> **About this exercise**
Your reply should be the complete data, reproduced exactly.

> **Exercise inputs**
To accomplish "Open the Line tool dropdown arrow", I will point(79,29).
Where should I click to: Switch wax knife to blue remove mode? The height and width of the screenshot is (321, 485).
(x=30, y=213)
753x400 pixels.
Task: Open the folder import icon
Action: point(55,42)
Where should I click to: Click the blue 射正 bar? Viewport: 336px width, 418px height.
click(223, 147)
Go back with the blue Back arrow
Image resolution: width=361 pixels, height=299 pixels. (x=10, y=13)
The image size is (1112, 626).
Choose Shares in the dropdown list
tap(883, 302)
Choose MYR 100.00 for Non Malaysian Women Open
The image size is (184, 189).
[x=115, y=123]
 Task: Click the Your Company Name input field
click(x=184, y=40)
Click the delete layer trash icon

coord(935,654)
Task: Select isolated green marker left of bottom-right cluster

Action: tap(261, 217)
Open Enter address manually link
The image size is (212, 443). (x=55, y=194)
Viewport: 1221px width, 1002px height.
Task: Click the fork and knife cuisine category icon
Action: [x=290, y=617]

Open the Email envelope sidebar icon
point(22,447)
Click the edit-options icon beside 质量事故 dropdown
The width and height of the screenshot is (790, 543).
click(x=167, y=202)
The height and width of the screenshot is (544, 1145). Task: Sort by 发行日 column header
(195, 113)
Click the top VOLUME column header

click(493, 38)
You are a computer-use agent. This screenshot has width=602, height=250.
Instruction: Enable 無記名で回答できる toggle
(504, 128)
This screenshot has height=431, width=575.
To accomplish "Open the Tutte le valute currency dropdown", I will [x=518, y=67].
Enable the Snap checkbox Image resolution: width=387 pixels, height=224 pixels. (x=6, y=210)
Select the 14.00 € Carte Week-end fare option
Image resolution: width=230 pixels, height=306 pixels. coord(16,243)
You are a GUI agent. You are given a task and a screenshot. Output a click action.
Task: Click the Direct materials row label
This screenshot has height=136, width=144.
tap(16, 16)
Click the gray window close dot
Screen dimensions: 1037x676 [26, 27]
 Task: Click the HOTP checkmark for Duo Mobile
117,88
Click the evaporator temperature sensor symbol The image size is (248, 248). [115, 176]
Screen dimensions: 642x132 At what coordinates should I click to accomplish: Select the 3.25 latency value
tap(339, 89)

> **Response for this exercise**
To accomplish "Open the Line tool dropdown arrow", I will point(79,29).
Where should I click to: Switch wax knife to blue remove mode? The height and width of the screenshot is (321, 485).
(x=30, y=213)
753x400 pixels.
Task: Open the folder import icon
Action: point(55,42)
Where should I click to: Click the blue 射正 bar? Viewport: 336px width, 418px height.
click(223, 147)
Go back with the blue Back arrow
Image resolution: width=361 pixels, height=299 pixels. (x=10, y=13)
The image size is (1112, 626).
Choose Shares in the dropdown list
tap(883, 302)
Choose MYR 100.00 for Non Malaysian Women Open
The image size is (184, 189).
[x=115, y=123]
 Task: Click the Your Company Name input field
click(x=184, y=40)
Click the delete layer trash icon

coord(935,654)
Task: Select isolated green marker left of bottom-right cluster

Action: tap(261, 217)
Open Enter address manually link
The image size is (212, 443). (x=55, y=194)
Viewport: 1221px width, 1002px height.
Task: Click the fork and knife cuisine category icon
Action: [x=290, y=617]

Open the Email envelope sidebar icon
point(22,447)
Click the edit-options icon beside 质量事故 dropdown
The width and height of the screenshot is (790, 543).
click(x=167, y=202)
The height and width of the screenshot is (544, 1145). Task: Sort by 发行日 column header
(195, 113)
Click the top VOLUME column header

click(493, 38)
You are a computer-use agent. This screenshot has width=602, height=250.
Instruction: Enable 無記名で回答できる toggle
(504, 128)
This screenshot has height=431, width=575.
To accomplish "Open the Tutte le valute currency dropdown", I will [x=518, y=67].
Enable the Snap checkbox Image resolution: width=387 pixels, height=224 pixels. (x=6, y=210)
Select the 14.00 € Carte Week-end fare option
Image resolution: width=230 pixels, height=306 pixels. coord(16,243)
You are a GUI agent. You are given a task and a screenshot. Output a click action.
Task: Click the Direct materials row label
This screenshot has height=136, width=144.
tap(16, 16)
Click the gray window close dot
Screen dimensions: 1037x676 [26, 27]
 Task: Click the HOTP checkmark for Duo Mobile
117,88
Click the evaporator temperature sensor symbol The image size is (248, 248). [115, 176]
Screen dimensions: 642x132 At what coordinates should I click to accomplish: Select the 3.25 latency value
tap(339, 89)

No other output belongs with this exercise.